L'action Virbac rebondit de 2 % et tente d'effacer le décrochage de jeudi
Le laboratoire vétérinaire de Carros se reprend en séance, dans le sillage d'un marché parisien bien orienté. Le titre parvient à progresser sur la semaine (+3,83 %), ce qui lui permet de reprendre pied après le décrochage isolé de jeudi dernier, sans pour autant renouer avec ses repères de moyen terme.
Un rebond qui ramène le titre au contact de sa moyenne mobile à 20 jours
L'action Virbac gagne 1,96 % à 338,50 €, contre 332 € en clôture précédente. Le titre progresse d'environ 3,8 % sur la semaine, ce qui lui permet de reprendre pied après le décrochage de 4,5 % subi jeudi dernier, quand la valeur avait effacé son envolée du 21 juillet. La séance profite d'un CAC 40 en hausse de 0,7 % et d'un SBF 120 qui gagne 0,68 %, indice dans lequel Virbac progresse plus vite que la moyenne sans pour autant figurer parmi les toutes premières hausses.
Sur un plan chartiste, le rebond ramène le cours au voisinage de sa moyenne mobile à 20 jours, à 344,98 €, dont il reste toutefois éloigné de 1,88 %. La MM50 (356,36 €) et la MM200 (349,31 €) demeurent au-dessus du cours, avec des écarts respectifs de 5,01 % et 3,09 %, ce qui traduit la configuration dégradée héritée du repli trimestriel de 10,57 %. Le RSI à 41 reste en zone neutre, sans signal directionnel affirmé.
Le semestriel du 21 juillet continue de rythmer les mouvements du titre
La dynamique récente reste marquée par la publication semestrielle du 21 juillet dernier.

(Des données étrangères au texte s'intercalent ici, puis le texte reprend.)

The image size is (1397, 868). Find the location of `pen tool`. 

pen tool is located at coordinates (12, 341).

Le laboratoire avait alors fait état d'une croissance organique de 7,4 % au premier semestre 2026, portée par les plateformes Supercharge et l'intégration de Thyronorm, avec une visée sur la borne haute des perspectives annuelles. Le deuxième trimestre avait toutefois montré un recul de 0,8 % en Amérique du Nord, ce qui explique la volatilité observée depuis, entre l'envolée de près de 6 % du jour de la publication et le décrochage de 4,5 % de la semaine dernière.

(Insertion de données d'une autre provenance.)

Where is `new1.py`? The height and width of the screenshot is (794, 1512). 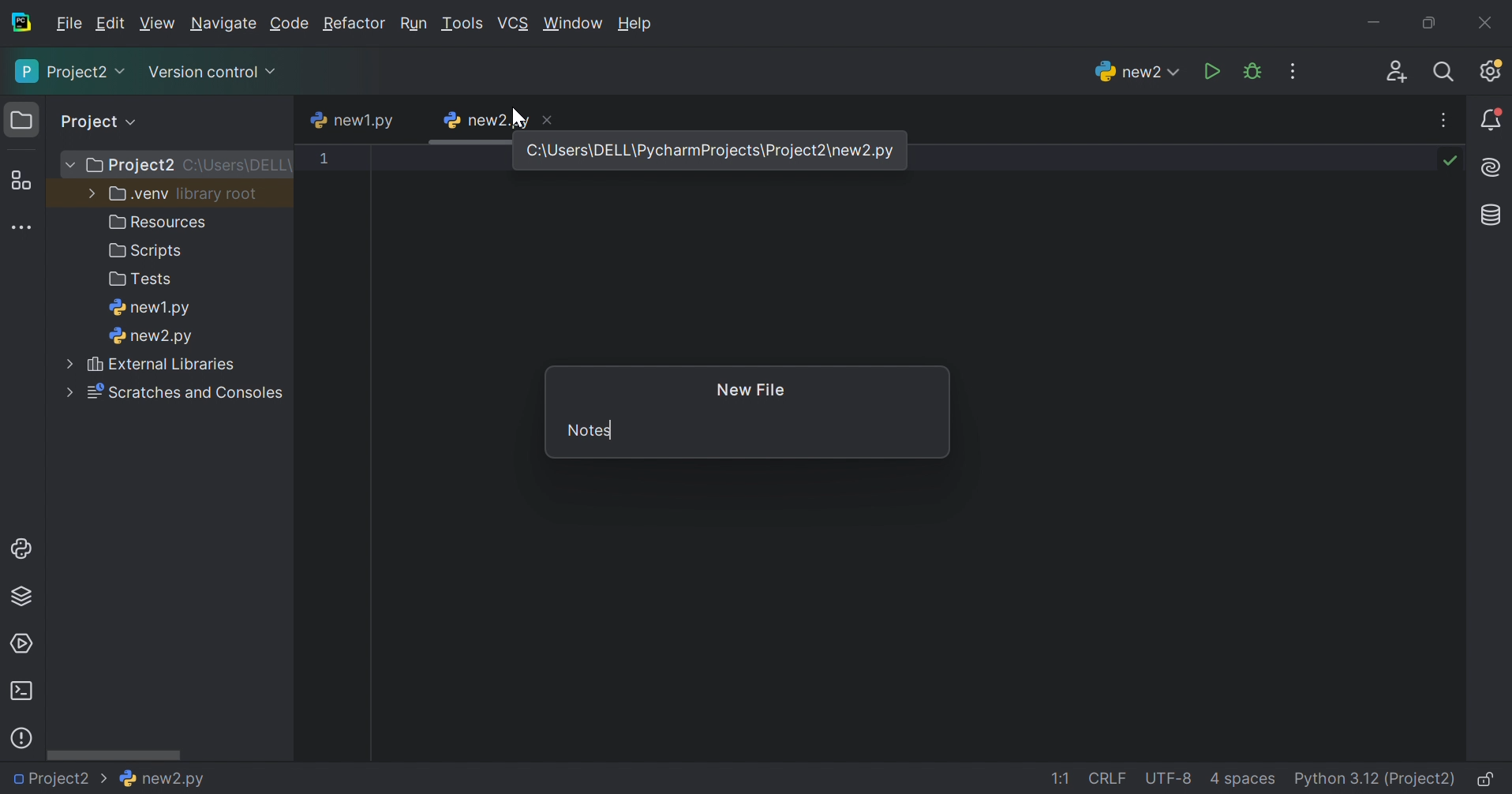
new1.py is located at coordinates (352, 122).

Début juillet, Jefferies avait par ailleurs abaissé son objectif de cours, contribuant à la cassure du support à 329,50 € (niveau qui redevient aujourd'hui la borne basse à surveiller sous les 338,50 € du jour). Le titre reste à 6,75 % sous son niveau d'il y a un an ; le prochain rendez-vous connu est la publication du chiffre d'affaires du troisième trimestre, attendue à l'automne.